[Click-target data]
[start]

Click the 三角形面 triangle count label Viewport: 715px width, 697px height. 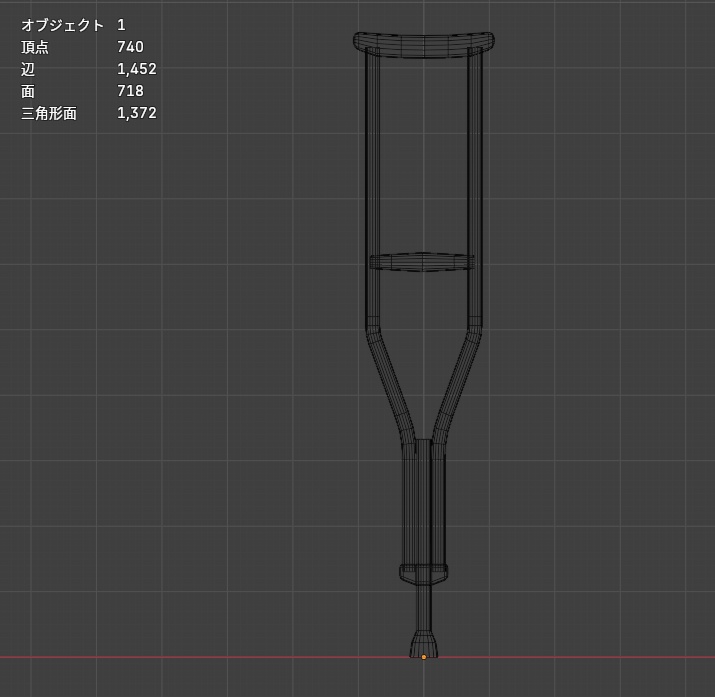coord(49,113)
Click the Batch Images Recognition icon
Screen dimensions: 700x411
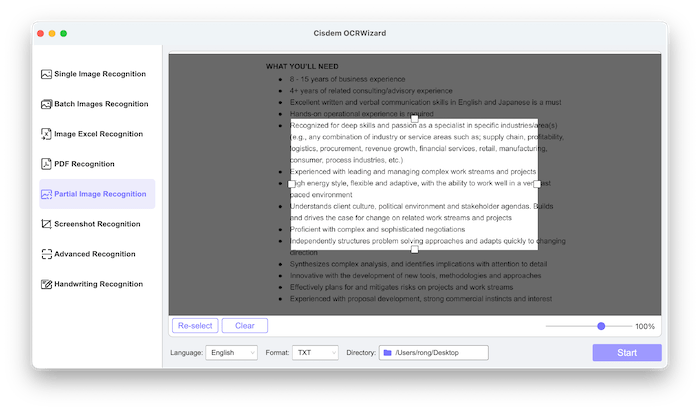click(x=46, y=104)
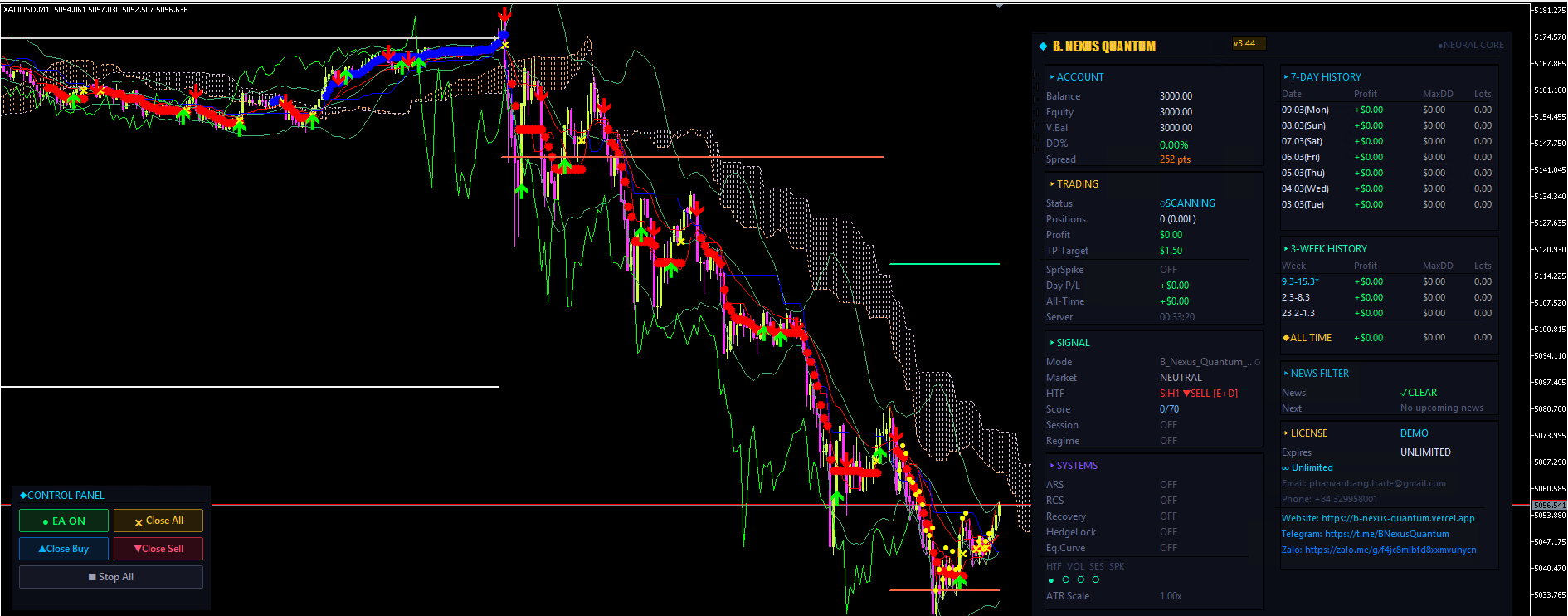Toggle the HTF filter indicator dot
The width and height of the screenshot is (1568, 616).
(1051, 580)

[end]

What you should do |
Can you output the entries word for word, starting at the line that contains "Click the Batch Images Recognition icon" and going through the end of the entries, leaving the pictures out?

Worked solution |
Click the Batch Images Recognition icon
Screen dimensions: 700x411
click(x=46, y=104)
Toggle the HTF filter indicator dot
The width and height of the screenshot is (1568, 616).
(1051, 580)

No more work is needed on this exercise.